Go through the material and copy every line in which "menu" appears.

= = = =

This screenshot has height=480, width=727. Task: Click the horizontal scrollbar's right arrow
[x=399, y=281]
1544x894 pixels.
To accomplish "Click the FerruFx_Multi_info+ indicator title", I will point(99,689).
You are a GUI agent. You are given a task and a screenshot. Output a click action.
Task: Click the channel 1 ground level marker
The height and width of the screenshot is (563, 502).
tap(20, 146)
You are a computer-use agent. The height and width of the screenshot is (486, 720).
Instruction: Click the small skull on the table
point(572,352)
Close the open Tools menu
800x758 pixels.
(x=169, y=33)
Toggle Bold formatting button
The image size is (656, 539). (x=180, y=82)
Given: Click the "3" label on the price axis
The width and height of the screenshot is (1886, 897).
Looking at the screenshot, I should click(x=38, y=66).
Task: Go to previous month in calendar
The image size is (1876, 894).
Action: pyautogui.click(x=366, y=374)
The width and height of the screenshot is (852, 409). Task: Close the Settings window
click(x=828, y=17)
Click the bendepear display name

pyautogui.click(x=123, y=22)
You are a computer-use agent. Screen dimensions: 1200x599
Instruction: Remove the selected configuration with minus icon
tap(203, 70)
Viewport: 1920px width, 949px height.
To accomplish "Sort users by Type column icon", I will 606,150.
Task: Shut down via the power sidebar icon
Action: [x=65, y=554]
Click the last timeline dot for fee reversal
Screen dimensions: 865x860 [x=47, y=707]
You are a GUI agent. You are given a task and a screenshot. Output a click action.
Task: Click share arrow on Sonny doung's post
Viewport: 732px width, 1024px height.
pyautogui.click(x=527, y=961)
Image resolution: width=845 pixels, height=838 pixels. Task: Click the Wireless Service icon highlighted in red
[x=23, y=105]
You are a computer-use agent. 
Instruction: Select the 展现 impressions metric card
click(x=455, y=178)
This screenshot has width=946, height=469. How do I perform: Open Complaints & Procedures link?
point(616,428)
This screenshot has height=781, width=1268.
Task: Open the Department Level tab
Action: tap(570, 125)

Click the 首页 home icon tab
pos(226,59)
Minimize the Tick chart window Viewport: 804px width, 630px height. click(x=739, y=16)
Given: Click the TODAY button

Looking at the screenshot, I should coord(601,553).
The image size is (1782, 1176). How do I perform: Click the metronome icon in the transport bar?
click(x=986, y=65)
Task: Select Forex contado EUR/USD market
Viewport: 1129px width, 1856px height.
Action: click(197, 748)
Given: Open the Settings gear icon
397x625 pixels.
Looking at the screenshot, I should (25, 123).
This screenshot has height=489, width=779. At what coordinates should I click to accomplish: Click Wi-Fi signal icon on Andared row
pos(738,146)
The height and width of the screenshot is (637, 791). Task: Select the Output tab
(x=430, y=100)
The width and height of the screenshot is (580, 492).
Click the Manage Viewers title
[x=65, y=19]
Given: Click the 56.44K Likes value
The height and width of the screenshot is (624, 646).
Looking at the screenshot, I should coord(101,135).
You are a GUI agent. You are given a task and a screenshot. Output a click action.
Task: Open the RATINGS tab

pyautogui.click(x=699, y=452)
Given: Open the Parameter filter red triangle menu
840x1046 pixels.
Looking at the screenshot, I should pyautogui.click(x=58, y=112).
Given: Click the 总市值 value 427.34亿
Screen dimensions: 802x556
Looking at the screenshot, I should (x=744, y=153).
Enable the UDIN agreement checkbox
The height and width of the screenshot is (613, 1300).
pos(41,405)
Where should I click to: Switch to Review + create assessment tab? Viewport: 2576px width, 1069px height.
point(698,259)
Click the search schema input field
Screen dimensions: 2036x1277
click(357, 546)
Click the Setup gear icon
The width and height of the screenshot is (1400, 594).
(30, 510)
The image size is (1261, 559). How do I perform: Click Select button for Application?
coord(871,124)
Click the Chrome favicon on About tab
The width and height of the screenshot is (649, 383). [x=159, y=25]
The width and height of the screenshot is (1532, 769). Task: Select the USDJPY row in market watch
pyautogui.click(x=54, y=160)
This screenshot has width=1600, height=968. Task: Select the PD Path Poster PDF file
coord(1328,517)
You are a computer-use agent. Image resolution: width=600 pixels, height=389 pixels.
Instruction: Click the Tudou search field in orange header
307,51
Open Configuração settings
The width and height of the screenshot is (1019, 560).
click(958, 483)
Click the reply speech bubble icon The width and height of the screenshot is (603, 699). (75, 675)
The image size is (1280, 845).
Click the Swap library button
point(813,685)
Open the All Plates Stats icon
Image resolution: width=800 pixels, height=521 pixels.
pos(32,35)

= = = =

COMPLETED EXERCISE ▸
Close the open Tools menu
Given: Open the Parameter filter red triangle menu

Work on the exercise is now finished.